Teddy stopped breathing a few hours after he was born. It was the early hours of the morning and I was woken by a midwife shaking my shoulder, telling me, “He’s cold. I need to take him.”
Teddy’s arm flopped at the side of his body as the midwife scooped him out of the crib and took him away. I recall holding my breath and thinking I was living through a nightmare. The midwife came back, sat on the edge of the bed, squeezing my hand and rubbing my arm. She reassured me that Teddy was in safe hands.
Society doesn't need to shy away from the subject of child loss, especially as one in four pregnancies end in loss. We mustn't be scared. The more we talk, the better the support and the healing is for those families who are affected by loss.

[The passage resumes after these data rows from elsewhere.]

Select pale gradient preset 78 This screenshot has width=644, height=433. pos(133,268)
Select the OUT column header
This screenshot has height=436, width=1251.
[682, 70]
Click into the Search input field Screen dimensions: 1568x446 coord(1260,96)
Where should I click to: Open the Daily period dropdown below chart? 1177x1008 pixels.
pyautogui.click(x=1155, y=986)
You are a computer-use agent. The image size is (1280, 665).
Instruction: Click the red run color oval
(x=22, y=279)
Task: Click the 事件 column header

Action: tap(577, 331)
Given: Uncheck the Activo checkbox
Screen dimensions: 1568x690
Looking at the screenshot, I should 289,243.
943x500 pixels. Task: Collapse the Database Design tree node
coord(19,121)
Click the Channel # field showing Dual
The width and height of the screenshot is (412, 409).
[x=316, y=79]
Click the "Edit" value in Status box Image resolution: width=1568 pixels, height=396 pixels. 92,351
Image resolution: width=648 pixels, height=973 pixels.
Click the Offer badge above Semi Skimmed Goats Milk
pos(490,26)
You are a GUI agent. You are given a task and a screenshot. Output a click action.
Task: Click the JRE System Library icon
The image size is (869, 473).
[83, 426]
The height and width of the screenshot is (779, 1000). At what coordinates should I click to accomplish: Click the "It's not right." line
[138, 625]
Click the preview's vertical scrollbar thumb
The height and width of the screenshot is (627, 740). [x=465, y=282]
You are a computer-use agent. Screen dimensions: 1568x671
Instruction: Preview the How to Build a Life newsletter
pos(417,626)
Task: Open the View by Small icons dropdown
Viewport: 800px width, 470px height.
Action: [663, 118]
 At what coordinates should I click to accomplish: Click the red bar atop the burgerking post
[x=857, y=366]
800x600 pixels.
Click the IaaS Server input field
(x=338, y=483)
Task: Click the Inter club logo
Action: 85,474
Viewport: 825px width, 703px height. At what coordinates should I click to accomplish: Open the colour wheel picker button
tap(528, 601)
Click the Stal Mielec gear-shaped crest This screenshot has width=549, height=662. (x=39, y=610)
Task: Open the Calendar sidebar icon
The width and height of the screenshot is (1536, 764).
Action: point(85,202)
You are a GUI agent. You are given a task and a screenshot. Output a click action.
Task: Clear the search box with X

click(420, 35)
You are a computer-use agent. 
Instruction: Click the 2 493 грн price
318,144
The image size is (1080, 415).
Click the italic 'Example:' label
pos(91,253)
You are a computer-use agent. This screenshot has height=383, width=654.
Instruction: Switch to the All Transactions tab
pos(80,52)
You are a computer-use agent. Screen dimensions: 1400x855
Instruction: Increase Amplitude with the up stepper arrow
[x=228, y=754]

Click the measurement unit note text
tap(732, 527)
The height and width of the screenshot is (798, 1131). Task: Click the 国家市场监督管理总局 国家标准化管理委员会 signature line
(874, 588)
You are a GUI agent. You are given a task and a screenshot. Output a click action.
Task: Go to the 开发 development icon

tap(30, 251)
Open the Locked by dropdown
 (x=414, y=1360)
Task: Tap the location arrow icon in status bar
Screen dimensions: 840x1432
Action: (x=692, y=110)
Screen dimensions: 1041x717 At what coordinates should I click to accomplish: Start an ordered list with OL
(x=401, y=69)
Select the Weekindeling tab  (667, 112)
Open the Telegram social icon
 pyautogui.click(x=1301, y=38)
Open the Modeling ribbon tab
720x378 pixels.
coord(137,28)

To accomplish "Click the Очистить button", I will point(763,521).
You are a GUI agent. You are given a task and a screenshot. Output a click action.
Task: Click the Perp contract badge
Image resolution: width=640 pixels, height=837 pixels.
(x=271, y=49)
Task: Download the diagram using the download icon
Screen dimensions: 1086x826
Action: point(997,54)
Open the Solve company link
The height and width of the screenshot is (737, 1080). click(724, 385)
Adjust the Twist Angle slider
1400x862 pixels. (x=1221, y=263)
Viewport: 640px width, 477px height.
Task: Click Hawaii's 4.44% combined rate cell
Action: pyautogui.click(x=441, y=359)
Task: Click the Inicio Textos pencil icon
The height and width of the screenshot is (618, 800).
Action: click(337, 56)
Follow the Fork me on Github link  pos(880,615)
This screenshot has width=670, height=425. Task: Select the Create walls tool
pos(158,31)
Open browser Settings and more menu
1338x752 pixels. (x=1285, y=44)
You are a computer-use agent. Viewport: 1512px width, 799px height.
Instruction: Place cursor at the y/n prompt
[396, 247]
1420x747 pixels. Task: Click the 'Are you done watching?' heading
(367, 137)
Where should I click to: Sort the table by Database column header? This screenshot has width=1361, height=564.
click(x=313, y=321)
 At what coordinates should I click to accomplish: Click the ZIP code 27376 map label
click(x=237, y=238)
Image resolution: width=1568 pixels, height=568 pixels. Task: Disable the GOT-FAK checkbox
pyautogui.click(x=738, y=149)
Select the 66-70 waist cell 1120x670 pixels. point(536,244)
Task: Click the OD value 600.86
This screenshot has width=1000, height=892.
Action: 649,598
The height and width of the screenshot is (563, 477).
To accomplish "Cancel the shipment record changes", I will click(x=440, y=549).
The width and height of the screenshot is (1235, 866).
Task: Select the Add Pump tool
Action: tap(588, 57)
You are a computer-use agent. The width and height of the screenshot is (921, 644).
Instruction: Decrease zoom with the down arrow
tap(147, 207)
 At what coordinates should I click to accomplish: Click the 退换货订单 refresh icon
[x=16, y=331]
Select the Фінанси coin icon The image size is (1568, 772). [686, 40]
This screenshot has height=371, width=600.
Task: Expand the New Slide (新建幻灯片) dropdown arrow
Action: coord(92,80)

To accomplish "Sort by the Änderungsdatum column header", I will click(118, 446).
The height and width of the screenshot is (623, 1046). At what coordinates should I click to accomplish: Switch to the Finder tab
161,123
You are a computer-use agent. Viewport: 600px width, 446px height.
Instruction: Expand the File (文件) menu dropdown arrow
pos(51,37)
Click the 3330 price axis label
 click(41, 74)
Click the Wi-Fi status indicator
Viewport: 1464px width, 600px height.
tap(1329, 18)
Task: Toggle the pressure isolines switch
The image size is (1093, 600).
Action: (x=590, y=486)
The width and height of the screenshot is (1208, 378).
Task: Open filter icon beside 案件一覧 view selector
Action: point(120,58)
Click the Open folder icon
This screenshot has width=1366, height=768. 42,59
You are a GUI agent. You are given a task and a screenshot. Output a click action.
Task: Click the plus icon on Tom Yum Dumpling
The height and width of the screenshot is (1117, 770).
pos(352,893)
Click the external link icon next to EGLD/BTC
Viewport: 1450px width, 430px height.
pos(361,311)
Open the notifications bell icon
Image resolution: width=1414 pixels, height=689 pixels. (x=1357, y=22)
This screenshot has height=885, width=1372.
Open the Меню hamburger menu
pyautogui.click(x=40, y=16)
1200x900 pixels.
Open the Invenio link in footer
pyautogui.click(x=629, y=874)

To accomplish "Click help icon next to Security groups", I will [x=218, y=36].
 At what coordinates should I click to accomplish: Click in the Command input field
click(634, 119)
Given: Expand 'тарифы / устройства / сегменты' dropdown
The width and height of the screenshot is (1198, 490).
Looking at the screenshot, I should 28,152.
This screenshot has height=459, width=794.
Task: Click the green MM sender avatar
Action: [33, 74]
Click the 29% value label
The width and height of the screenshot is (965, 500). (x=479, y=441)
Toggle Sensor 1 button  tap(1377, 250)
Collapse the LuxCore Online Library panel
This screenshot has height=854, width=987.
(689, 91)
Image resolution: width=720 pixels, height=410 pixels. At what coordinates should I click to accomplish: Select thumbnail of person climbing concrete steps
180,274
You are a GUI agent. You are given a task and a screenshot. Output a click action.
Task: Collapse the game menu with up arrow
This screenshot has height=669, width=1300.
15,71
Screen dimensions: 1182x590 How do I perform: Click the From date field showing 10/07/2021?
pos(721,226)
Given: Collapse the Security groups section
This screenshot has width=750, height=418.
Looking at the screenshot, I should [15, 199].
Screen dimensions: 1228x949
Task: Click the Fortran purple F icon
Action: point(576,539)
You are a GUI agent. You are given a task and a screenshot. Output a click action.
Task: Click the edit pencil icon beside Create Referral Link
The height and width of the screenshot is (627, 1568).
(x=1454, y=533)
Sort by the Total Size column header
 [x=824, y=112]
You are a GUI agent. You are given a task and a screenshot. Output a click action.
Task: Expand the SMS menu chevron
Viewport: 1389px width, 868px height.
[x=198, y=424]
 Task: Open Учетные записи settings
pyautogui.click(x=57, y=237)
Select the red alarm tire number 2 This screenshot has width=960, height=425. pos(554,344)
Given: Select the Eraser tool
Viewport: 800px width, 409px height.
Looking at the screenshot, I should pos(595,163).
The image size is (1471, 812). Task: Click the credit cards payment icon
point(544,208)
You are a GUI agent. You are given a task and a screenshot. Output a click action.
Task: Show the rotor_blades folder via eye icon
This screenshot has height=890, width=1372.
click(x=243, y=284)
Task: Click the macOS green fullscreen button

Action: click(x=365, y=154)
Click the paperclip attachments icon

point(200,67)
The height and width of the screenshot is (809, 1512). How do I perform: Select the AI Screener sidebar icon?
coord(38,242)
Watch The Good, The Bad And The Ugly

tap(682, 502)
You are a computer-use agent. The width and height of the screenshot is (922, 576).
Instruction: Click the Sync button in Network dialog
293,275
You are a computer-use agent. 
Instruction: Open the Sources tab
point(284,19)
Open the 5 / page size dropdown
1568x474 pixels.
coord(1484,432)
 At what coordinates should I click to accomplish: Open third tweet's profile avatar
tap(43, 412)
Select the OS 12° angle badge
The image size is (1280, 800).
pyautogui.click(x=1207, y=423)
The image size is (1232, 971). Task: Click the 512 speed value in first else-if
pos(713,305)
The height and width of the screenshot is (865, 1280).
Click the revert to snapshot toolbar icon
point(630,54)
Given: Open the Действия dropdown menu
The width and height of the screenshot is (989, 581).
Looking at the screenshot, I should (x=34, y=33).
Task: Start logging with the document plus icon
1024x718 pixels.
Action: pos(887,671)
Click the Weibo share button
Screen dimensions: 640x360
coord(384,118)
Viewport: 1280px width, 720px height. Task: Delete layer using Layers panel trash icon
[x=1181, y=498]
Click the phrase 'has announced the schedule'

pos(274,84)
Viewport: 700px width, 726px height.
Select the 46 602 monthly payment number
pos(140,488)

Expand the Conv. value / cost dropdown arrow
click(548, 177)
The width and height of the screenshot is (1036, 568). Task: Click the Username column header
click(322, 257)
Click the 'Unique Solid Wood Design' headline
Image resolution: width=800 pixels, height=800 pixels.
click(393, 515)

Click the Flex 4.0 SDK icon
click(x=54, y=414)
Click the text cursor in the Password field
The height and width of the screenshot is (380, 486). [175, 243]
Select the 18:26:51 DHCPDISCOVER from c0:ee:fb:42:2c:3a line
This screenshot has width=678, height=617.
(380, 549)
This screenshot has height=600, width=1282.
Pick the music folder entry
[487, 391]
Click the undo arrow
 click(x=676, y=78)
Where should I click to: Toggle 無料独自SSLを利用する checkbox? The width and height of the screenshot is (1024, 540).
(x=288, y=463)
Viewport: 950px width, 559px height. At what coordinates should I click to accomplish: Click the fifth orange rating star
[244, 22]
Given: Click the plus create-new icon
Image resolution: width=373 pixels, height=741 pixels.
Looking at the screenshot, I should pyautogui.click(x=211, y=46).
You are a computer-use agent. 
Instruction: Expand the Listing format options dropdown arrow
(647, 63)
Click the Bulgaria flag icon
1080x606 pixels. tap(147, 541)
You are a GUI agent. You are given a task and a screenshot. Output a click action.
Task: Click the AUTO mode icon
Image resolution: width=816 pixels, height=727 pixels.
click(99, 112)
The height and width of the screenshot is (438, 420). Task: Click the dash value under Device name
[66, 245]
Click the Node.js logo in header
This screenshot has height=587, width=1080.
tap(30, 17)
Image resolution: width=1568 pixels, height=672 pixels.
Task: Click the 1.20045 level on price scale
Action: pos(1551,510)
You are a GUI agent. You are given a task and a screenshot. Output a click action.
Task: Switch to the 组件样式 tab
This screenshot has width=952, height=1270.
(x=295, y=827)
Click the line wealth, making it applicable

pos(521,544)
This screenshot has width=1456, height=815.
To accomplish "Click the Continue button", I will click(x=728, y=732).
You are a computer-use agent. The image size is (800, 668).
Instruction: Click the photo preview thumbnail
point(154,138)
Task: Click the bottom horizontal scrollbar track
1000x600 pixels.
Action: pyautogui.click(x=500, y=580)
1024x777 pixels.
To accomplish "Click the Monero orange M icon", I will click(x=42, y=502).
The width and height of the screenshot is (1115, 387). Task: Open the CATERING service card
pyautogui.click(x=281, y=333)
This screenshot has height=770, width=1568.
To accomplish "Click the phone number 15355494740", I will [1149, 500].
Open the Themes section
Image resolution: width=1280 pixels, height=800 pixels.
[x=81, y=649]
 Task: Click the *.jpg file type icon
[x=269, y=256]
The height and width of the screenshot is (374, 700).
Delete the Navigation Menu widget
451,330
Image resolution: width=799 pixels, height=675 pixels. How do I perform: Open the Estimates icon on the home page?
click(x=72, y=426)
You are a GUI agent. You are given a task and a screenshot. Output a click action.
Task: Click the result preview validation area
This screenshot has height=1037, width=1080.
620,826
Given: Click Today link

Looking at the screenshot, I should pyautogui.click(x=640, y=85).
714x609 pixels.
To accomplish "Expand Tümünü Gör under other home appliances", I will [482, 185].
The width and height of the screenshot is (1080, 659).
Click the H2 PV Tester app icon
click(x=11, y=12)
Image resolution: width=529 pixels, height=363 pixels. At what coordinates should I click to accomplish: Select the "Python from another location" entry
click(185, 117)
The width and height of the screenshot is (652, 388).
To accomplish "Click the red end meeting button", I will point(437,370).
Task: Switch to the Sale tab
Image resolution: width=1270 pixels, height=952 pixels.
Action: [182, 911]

The next morning, we were transferred to a Neonatal Intensive Care Unit where Teddy was cared for there for three days. They ran every test on him, did everything they could. My husband and I read Teddy a story “Guess How Much I Love You?” I didn’t want Teddy to know I was scared, as I didn’t want him to feel fear, only love. I scanned every detail of his perfect face trying to trace everything so that I would never forget it. I buried my nose in the crease of his tiny neck as I kissed him goodnight for the first and last time. I wanted to remember his new-born smell and the way his soft skin felt against my lips.
We said goodbye to our little boy at 8:30pm on Thursday 19th May 2016. I was flanked by my mum and my husband as I held him.
We found out later that Teddy’s condition was a very rare metabolic disorder; one that stopped him from processing acids in his body; it made him, as the doctors said, “non-life compatible”. His body simply shut down. I am so grateful that we were in such great care and that thankfully the dedicated team of paediatricians were able to find the cause of Teddy’s death.
Teddy’s condition wasn’t hereditary. I am still unsure how my mind has processed the fact that this could have happened by chance. Knowing what happened is easy enough but I fear I will never truly comprehend why this had to happen.
In the difficult months that followed Teddy’s death, I began writing my blog “Feathering The Empty Nest”. Six months later, I was working on a book about Teddy. I was writing about his brief entrance and exit from this world and the impact he has made on us as a family. About the £115,000 that my husband and I, our friends and family have raised for the Neonatal Unit who cared for Teddy, and how that has given us a positive focus during a heart-breaking time.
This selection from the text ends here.